[Bug 2143920] Re: [SRU] Uncaught SSL errors can crash worker threads
Matthew Ruffell
2143920 at bugs.launchpad.net
Fri Mar 13 01:04:08 UTC 2026
Uploaded, with rich git history (hopefully), to noble, thanks.
Uploading python-cheroot_10.0.0+ds1-1ubuntu0.1.dsc
Uploading python-cheroot_10.0.0+ds1-1ubuntu0.1.debian.tar.xz
Uploading python-cheroot_10.0.0+ds1-1ubuntu0.1_source.buildinfo
Uploading python-cheroot_10.0.0+ds1-1ubuntu0.1_source.changes
** Changed in: ceph (Ubuntu)
Status: New => Fix Released
** Changed in: ceph (Ubuntu Jammy)
Status: New => Invalid
** Changed in: ceph (Ubuntu Noble)
Status: New => Invalid
** Changed in: python-cheroot (Ubuntu)
Status: In Progress => Fix Released
--
You received this bug notification because you are a member of Ubuntu
OpenStack, which is subscribed to ceph in Ubuntu.

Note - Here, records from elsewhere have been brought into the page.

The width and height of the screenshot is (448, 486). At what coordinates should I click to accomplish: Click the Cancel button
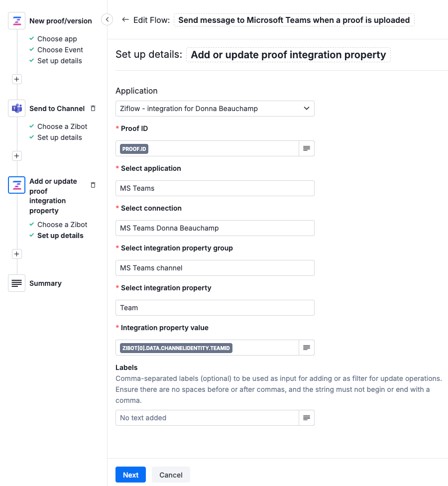coord(171,475)

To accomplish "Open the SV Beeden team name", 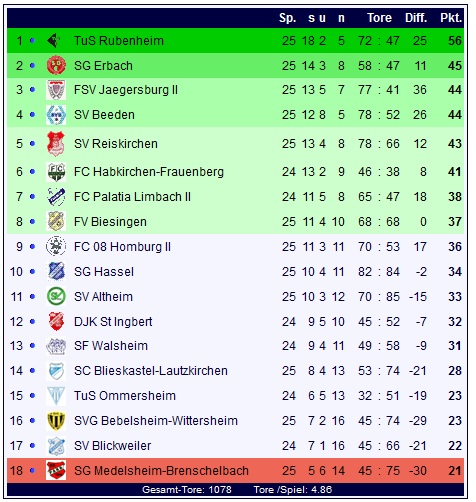I will click(104, 115).
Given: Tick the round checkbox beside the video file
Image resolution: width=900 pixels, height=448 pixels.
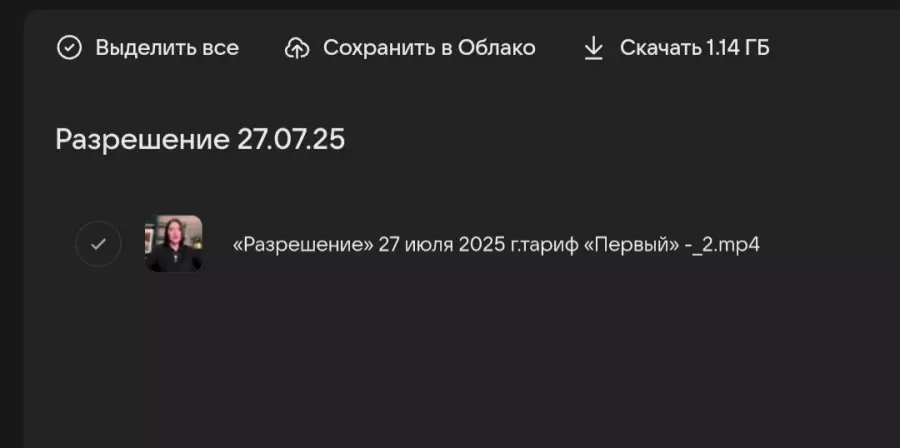Looking at the screenshot, I should (x=98, y=244).
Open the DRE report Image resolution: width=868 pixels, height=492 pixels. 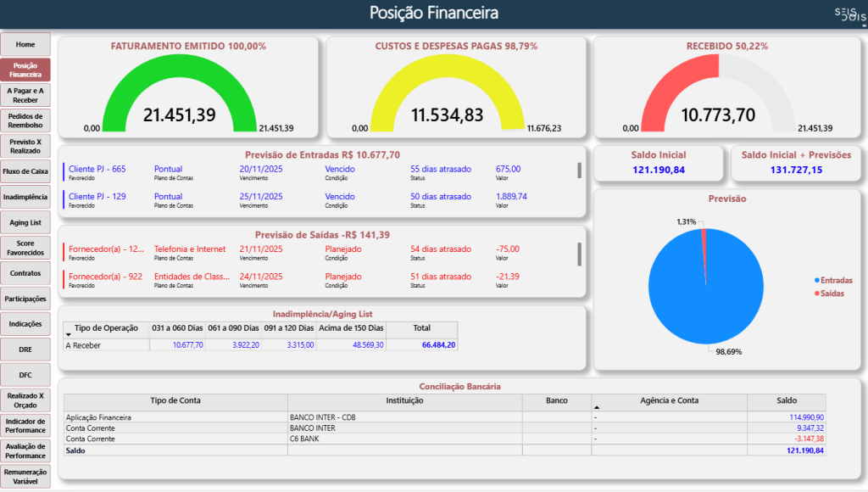25,349
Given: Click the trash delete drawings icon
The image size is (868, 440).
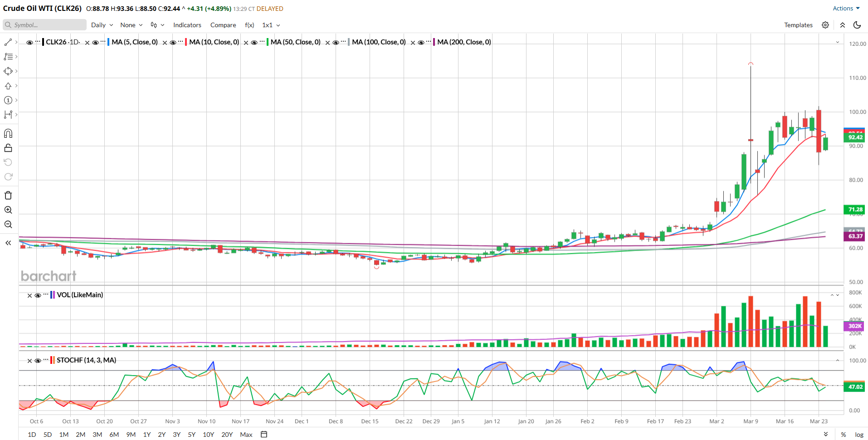Looking at the screenshot, I should tap(8, 195).
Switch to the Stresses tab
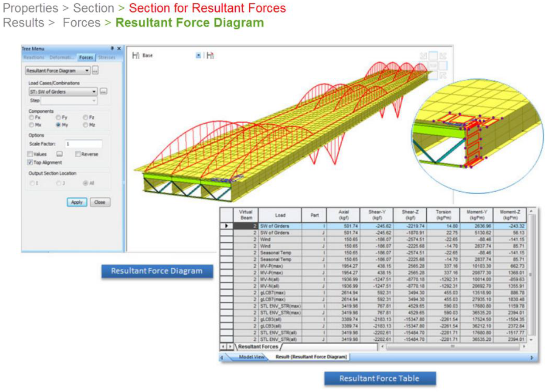The width and height of the screenshot is (554, 392). pos(107,57)

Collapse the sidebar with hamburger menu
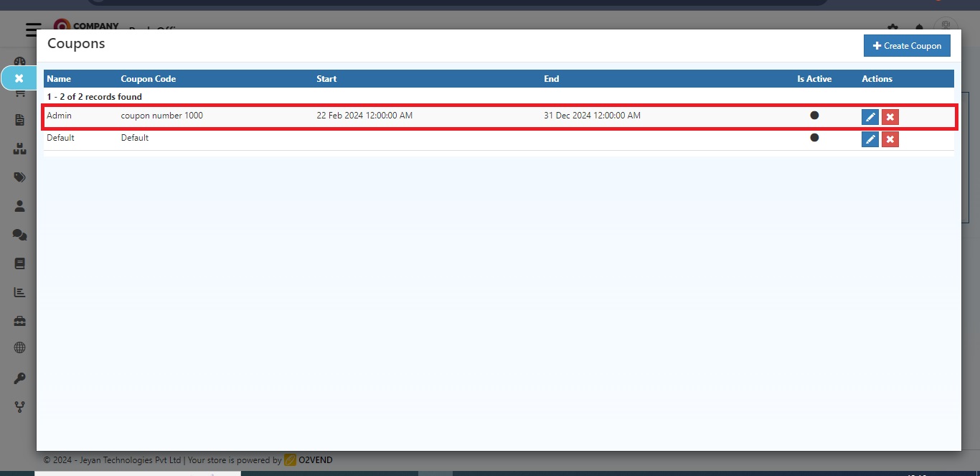[x=34, y=30]
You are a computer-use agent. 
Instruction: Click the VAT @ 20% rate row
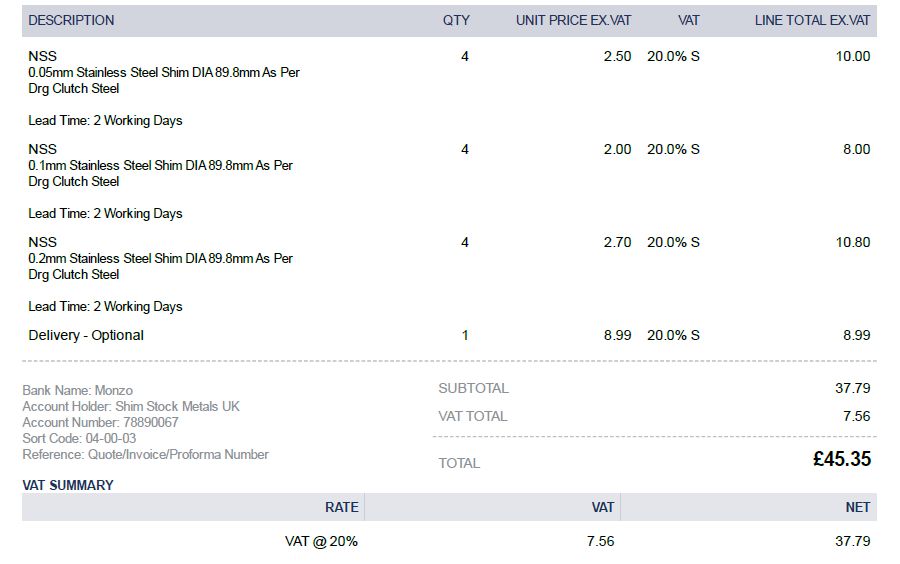pos(321,542)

https://bugs.launchpad.net/bugs/2143920
Title:
[SRU] Uncaught SSL errors can crash worker threads
Status in ceph package in Ubuntu:
Fix Released
Status in python-cheroot package in Ubuntu:
Fix Released
Status in ceph source package in Jammy:
Invalid
Status in python-cheroot source package in Jammy:
In Progress
Status in ceph source package in Noble:
Invalid
Status in python-cheroot source package in Noble:
In Progress
Bug description:
[ Impact ]
* This is a common problem with security scanners where all worker threads are killed by malformed requests and the server becomes unresponsive.
- The ceph dashboard on quincy and squid is susceptible to this issue.
* A malicious attacker could use the same technique to DOS the server.
[ Test Plan ]
I reproduced the issue against both a minimal cheroot server and the
ceph dashboard.
In both cases, I used tlsfuzzer [1] to reproduce the bug, by running
`scripts/test-tls13-ccs.py -h <IP> -p <PORT>`.
For cheroot
===========
I did the following in an lxd container.
1. Create a minimal cheroot server file
server.py
---------
from cheroot.wsgi import Server as WSGIServer
from cheroot.ssl.builtin import BuiltinSSLAdapter
def app(environ, start_response):
status = '200 OK'
response_headers = [('Content-type', 'text/plain')]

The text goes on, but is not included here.